IVF test could more than double success rate to over 80 per cent

Experts have discovered that the levels of a particular type of DNA in a developing embryo are a crucial factor in whether a pregnancy will be successful and a simple test can be used to select the most viable embryos.

The development has the potential to revolutionise the success rate of fertility treatment, which currently stands at about 35 per cent of IVF cycles resulting in a pregnancy. Some 50,000 women undergo IVF treatment in Britain every year.

Clinical trials conducted in New York using the new technique, which was developed by researchers at Oxford University, resulted in a pregnancy success rate of around 80 per cent.

Professor Dagan Wells, the Oxford specialist who led the research team, told the Press Association that the test could be hugely beneficial for would-be parents who often face multiple disappointments and considerable expense going through repeated IVF treatment cycles.

The new technique focuses on mitochondria, the part of the cell that is its main energy provider and plays a key role during the development of an embryo.

The Oxford researchers, who have been shortlisted for two prizes in the field of fertility research as a result of their work, found that some embryos have excessive levels of mitochondrial DNA – or mtDNA – and will consequently not produce a viable pregnancy.

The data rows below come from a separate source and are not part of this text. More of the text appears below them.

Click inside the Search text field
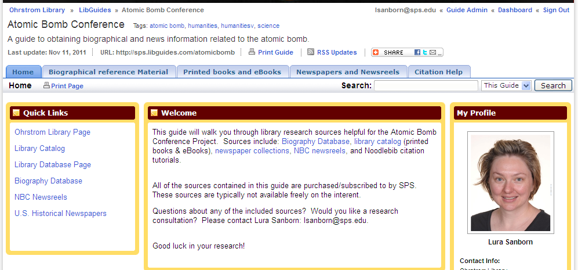pyautogui.click(x=426, y=85)
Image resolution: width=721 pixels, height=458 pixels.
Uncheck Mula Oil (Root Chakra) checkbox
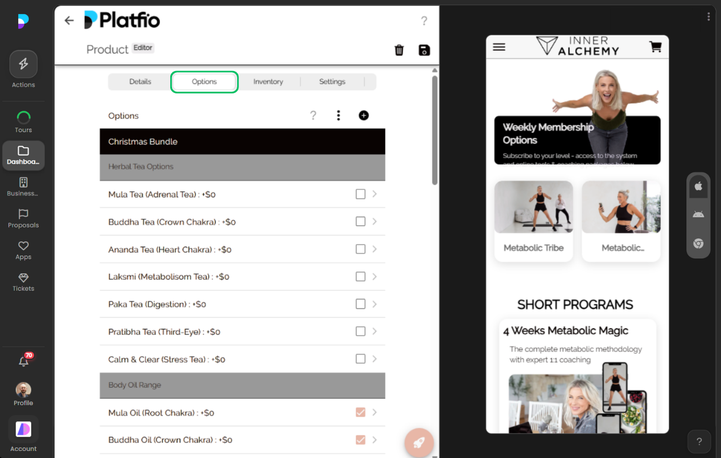(x=361, y=413)
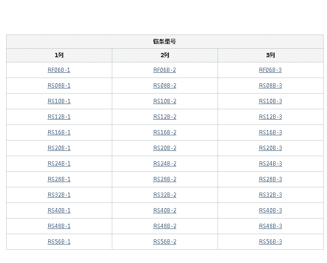Open the RS16B-2 link
327x263 pixels.
165,132
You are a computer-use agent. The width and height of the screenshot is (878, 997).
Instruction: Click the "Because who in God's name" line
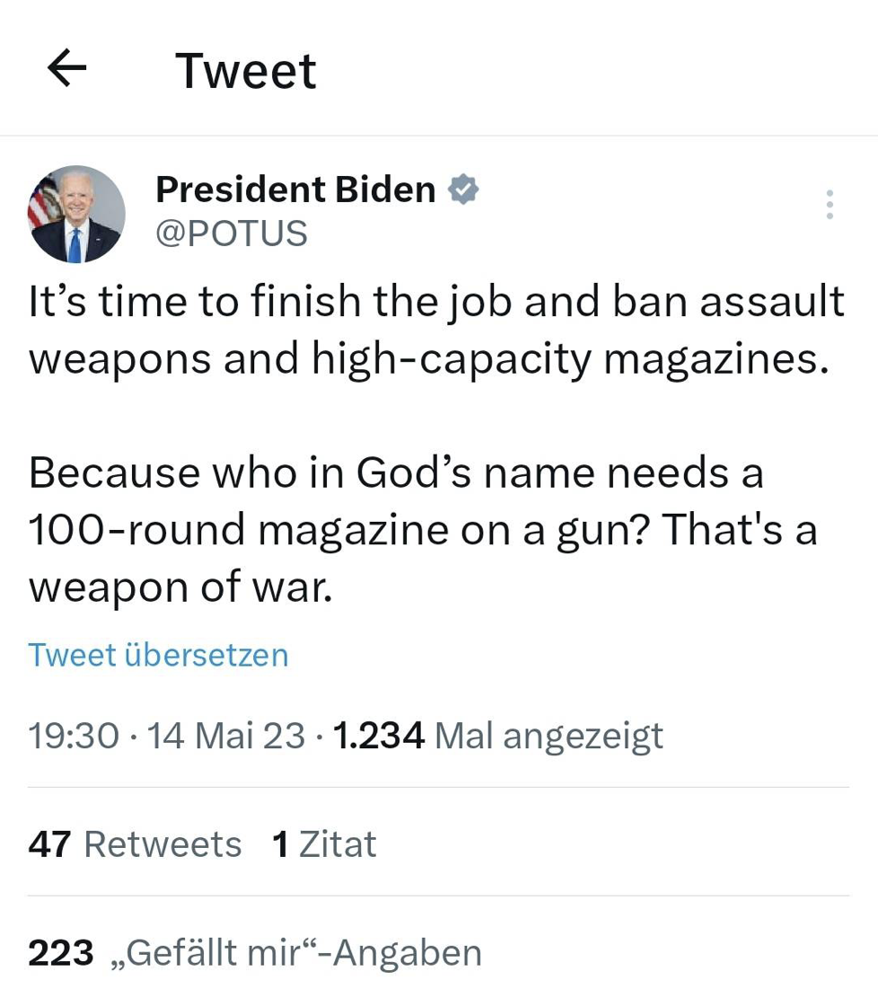[396, 472]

Prof Wells said those undergoing IVF treatment already faced an uphill struggle because the majority of embryos created in the process of harvesting eggs and artificially fertilising them with sperm have “no chance at all” of becoming a baby.

The success rate for IVF is rising by about one per cent a year but Prof Wells said that progress was “painfully slow” and woman who, for example, produces eight embryos may have only one that will result in pregnancy.

He said: “You are potentially putting your patient through eight embryo transfers before you get to the one embryo that is viable. For the patient repeatedly having negative pregnancy tests, that’s brutal.

“Any test of the embryo that will result in a baby is therefore highly desirable.”